Indeed Ban could not even bring himself to put his weight behind an inquiry that has already been mandated by the UN human rights council to investigate broader laws of war violations in the Gaza fighting. Although the human rights council has often been criticised for an anti-Israel bias, this inquiry is headed by Richard Goldstone, who gained international respect for his critical role in dismantling apartheid in his native South Africa and served with distinction as the chief prosecutor at the international criminal tribunals for the former Yugoslavia and Rwanda. Goldstone has said that he will look at violations committed by both sides in the conflict.

So what happens now? The media and human rights organisations like Human Rights Watch have already documented serious violations of the laws of war by both sides in the conflict in Gaza, several of which have now been corroborated by this latest UN report. There is a strong prima facie case for a broad international and impartial inquiry, as recommended by the UN board.

Justice Goldstone's inquiry (which has been accepted by Hamas but rejected by Israel) should be fully backed by the secretary general, the security council and all those states who profess to care about the vital importance of upholding the rule of law in international affairs.

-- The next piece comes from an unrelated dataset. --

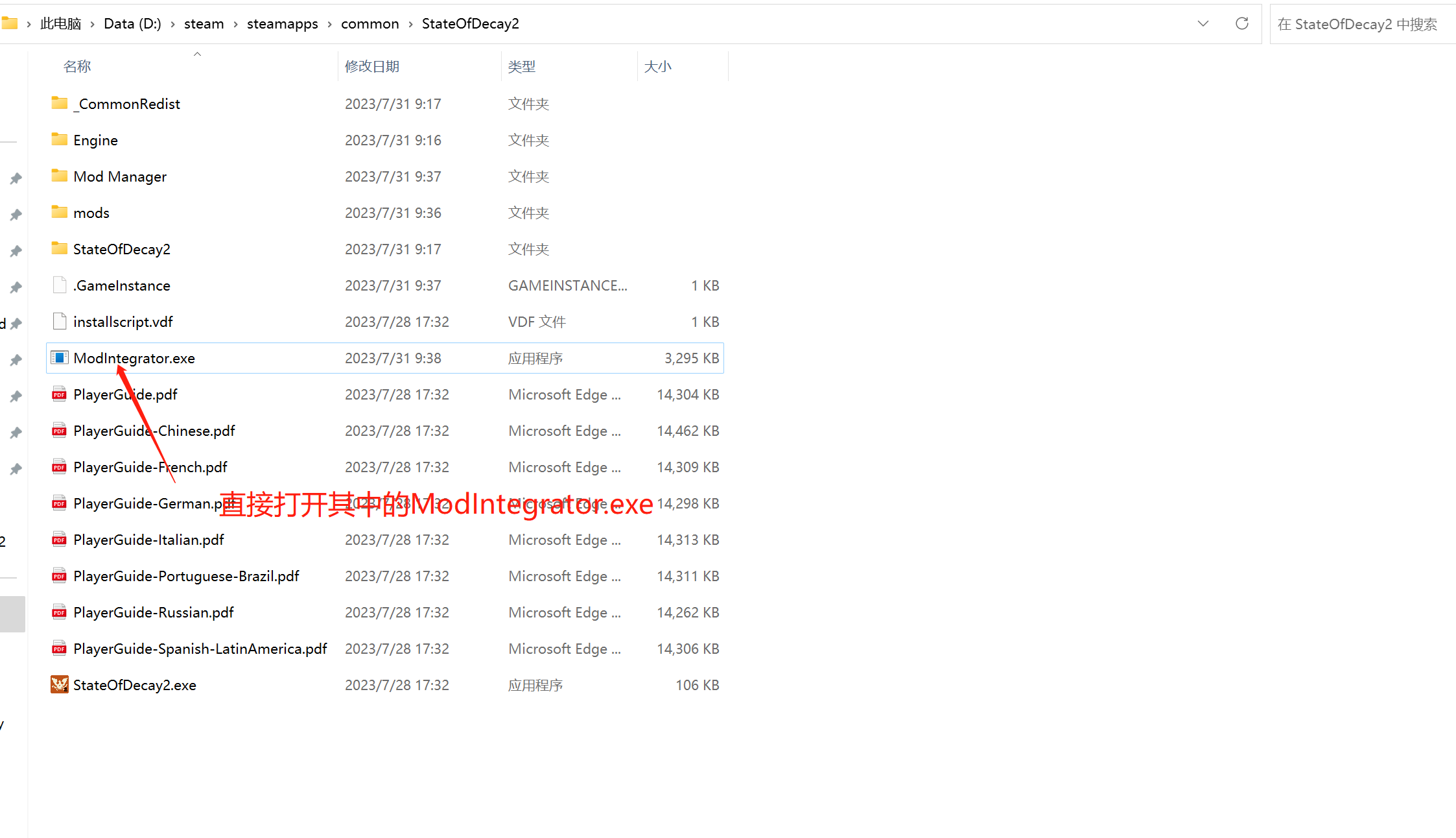
Task: Sort files by 修改日期 column header
Action: (x=372, y=66)
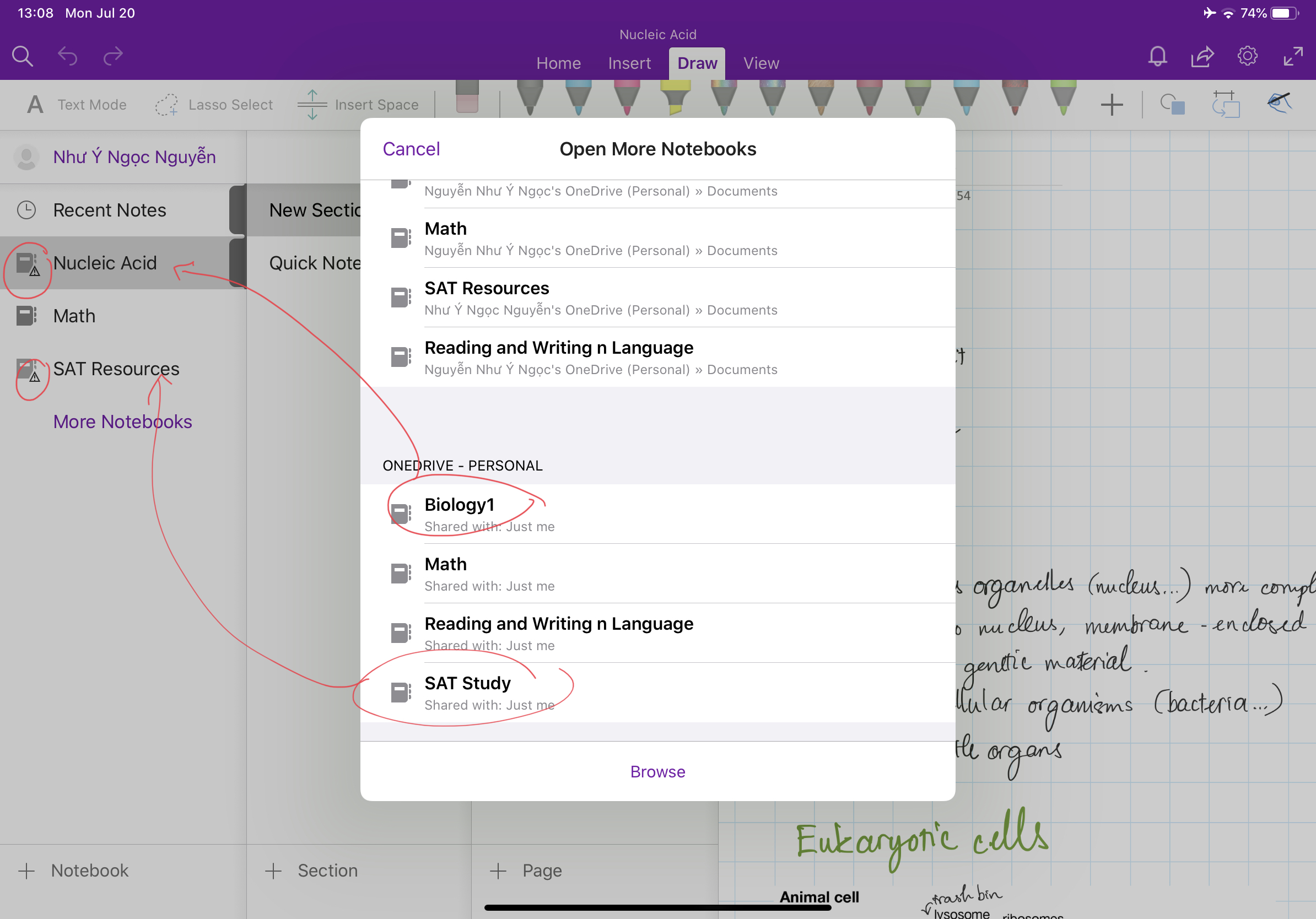Toggle the ink visibility eye icon

coord(1279,104)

There is a wide perception, backed up by strong evidence, that serious laws of war violations were committed in Gaza during Operation Cast Lead. Failure by the UN to investigate and make recommendations for the prosecution of individuals responsible for war crimes will perpetuate the climate of impunity that characterises this conflict, like so many others, and ensure that in the next round of fighting once again it will be civilians who suffer most. That will only further polarise and radicalise both sides and dim even further the prospects of peace between Israelis and Palestinians.